● TASK DESCRIPTION
Could you restate word for word the lines running from the one with "Image resolution: width=474" to the end of the data, both ends included, but without pictures?

● Entries taken from a collection

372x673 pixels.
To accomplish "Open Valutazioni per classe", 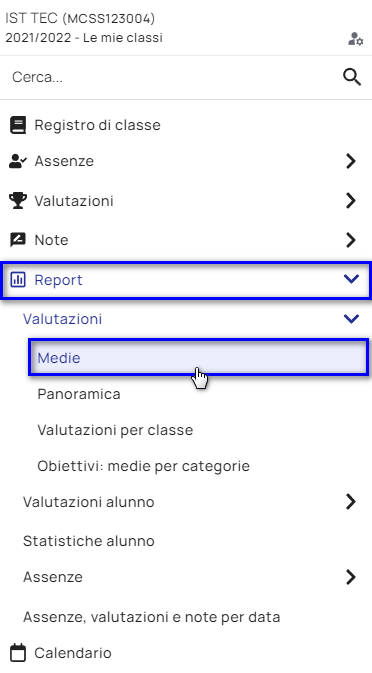I will [115, 430].
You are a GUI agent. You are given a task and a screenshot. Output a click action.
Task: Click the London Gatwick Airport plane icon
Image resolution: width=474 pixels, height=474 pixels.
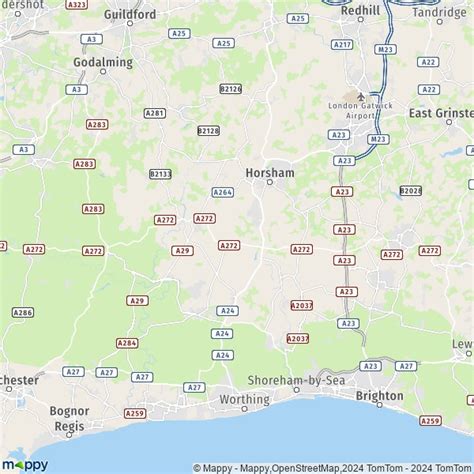pyautogui.click(x=361, y=97)
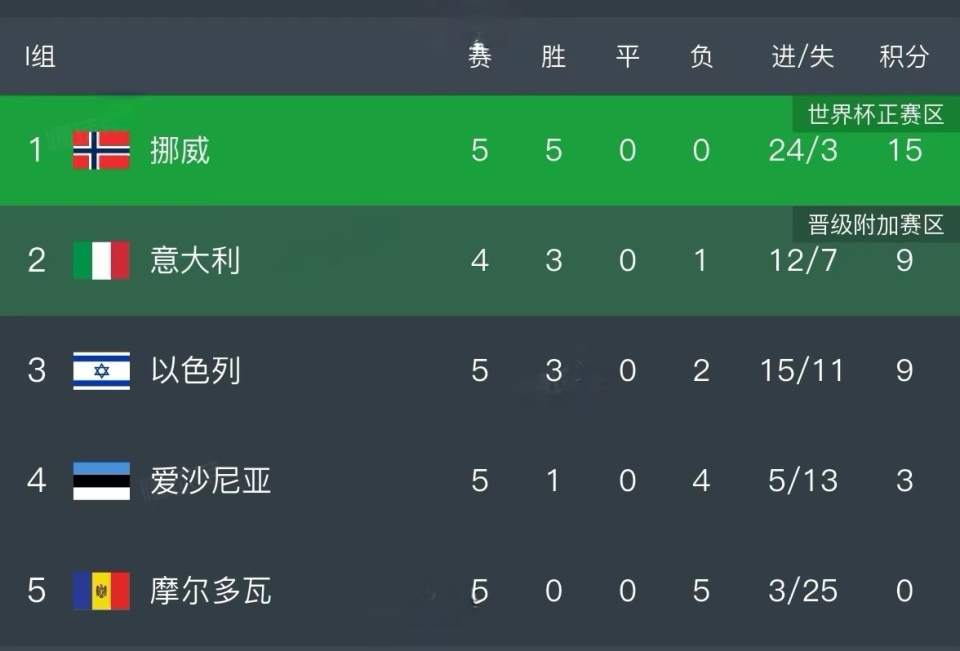This screenshot has width=960, height=651.
Task: Click the Moldova flag icon
Action: point(101,591)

● THE COMPLETED TASK
Image resolution: width=474 pixels, height=474 pixels.
pyautogui.click(x=361, y=97)
This screenshot has width=960, height=651.
Task: Click the Moldova flag icon
Action: point(101,591)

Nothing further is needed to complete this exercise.